◆ **What is needed**
When you reproduce the listing below, keep every entry exactly as written.

(Beginning of Working data)

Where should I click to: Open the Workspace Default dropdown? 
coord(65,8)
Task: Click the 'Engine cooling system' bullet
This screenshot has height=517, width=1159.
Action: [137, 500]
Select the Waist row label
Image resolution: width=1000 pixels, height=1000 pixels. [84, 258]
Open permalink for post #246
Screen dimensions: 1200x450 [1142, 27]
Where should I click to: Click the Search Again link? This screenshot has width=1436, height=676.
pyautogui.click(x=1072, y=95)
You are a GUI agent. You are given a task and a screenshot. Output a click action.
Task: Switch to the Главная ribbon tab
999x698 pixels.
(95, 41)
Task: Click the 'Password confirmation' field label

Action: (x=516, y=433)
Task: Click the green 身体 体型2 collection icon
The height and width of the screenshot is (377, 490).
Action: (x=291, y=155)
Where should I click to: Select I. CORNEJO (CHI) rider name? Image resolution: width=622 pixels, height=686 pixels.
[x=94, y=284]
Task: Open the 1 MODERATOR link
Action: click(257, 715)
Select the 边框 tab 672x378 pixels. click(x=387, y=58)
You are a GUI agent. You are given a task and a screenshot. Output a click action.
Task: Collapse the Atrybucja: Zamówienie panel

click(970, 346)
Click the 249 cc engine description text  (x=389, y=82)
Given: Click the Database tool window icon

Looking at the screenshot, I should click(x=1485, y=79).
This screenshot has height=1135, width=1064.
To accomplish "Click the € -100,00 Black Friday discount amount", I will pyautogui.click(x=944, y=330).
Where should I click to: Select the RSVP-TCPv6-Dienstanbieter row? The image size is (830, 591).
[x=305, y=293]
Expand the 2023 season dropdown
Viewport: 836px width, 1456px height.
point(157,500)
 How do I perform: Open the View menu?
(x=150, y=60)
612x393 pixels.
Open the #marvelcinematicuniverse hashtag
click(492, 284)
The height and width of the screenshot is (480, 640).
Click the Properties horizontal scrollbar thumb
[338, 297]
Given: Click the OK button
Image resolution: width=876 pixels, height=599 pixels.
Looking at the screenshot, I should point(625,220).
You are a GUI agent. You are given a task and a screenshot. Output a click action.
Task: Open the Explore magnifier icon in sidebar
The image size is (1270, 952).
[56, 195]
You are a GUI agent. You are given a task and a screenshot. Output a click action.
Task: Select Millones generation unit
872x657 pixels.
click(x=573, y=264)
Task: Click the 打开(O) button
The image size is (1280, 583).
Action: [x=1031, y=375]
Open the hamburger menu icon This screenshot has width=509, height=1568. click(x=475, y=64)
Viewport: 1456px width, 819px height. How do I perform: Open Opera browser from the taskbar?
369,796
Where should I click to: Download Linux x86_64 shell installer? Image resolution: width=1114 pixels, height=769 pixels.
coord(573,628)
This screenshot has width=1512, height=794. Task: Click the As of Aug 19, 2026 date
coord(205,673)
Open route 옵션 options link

(End of Working data)

◆ **Solution to the exercise**
Where should I click to: Open the Workspace Default dropdown? 
coord(65,8)
Task: Click the 'Engine cooling system' bullet
This screenshot has height=517, width=1159.
Action: [137, 500]
Select the Waist row label
Image resolution: width=1000 pixels, height=1000 pixels. [84, 258]
Open permalink for post #246
Screen dimensions: 1200x450 [1142, 27]
Where should I click to: Click the Search Again link? This screenshot has width=1436, height=676.
pyautogui.click(x=1072, y=95)
You are a GUI agent. You are given a task and a screenshot. Output a click action.
Task: Switch to the Главная ribbon tab
999x698 pixels.
(95, 41)
Task: Click the 'Password confirmation' field label

Action: (x=516, y=433)
Task: Click the green 身体 体型2 collection icon
The height and width of the screenshot is (377, 490).
Action: (x=291, y=155)
Where should I click to: Select I. CORNEJO (CHI) rider name? Image resolution: width=622 pixels, height=686 pixels.
[x=94, y=284]
Task: Open the 1 MODERATOR link
Action: click(257, 715)
Select the 边框 tab 672x378 pixels. click(x=387, y=58)
You are a GUI agent. You are given a task and a screenshot. Output a click action.
Task: Collapse the Atrybucja: Zamówienie panel

click(970, 346)
Click the 249 cc engine description text  (x=389, y=82)
Given: Click the Database tool window icon

Looking at the screenshot, I should click(x=1485, y=79).
This screenshot has height=1135, width=1064.
To accomplish "Click the € -100,00 Black Friday discount amount", I will pyautogui.click(x=944, y=330).
Where should I click to: Select the RSVP-TCPv6-Dienstanbieter row? The image size is (830, 591).
[x=305, y=293]
Expand the 2023 season dropdown
Viewport: 836px width, 1456px height.
point(157,500)
 How do I perform: Open the View menu?
(x=150, y=60)
612x393 pixels.
Open the #marvelcinematicuniverse hashtag
click(492, 284)
The height and width of the screenshot is (480, 640).
Click the Properties horizontal scrollbar thumb
[338, 297]
Given: Click the OK button
Image resolution: width=876 pixels, height=599 pixels.
Looking at the screenshot, I should point(625,220).
You are a GUI agent. You are given a task and a screenshot. Output a click action.
Task: Open the Explore magnifier icon in sidebar
The image size is (1270, 952).
[56, 195]
You are a GUI agent. You are given a task and a screenshot. Output a click action.
Task: Select Millones generation unit
872x657 pixels.
click(x=573, y=264)
Task: Click the 打开(O) button
The image size is (1280, 583).
Action: [x=1031, y=375]
Open the hamburger menu icon This screenshot has width=509, height=1568. click(x=475, y=64)
Viewport: 1456px width, 819px height. How do I perform: Open Opera browser from the taskbar?
369,796
Where should I click to: Download Linux x86_64 shell installer? Image resolution: width=1114 pixels, height=769 pixels.
coord(573,628)
This screenshot has width=1512, height=794. Task: Click the As of Aug 19, 2026 date
coord(205,673)
Open route 옵션 options link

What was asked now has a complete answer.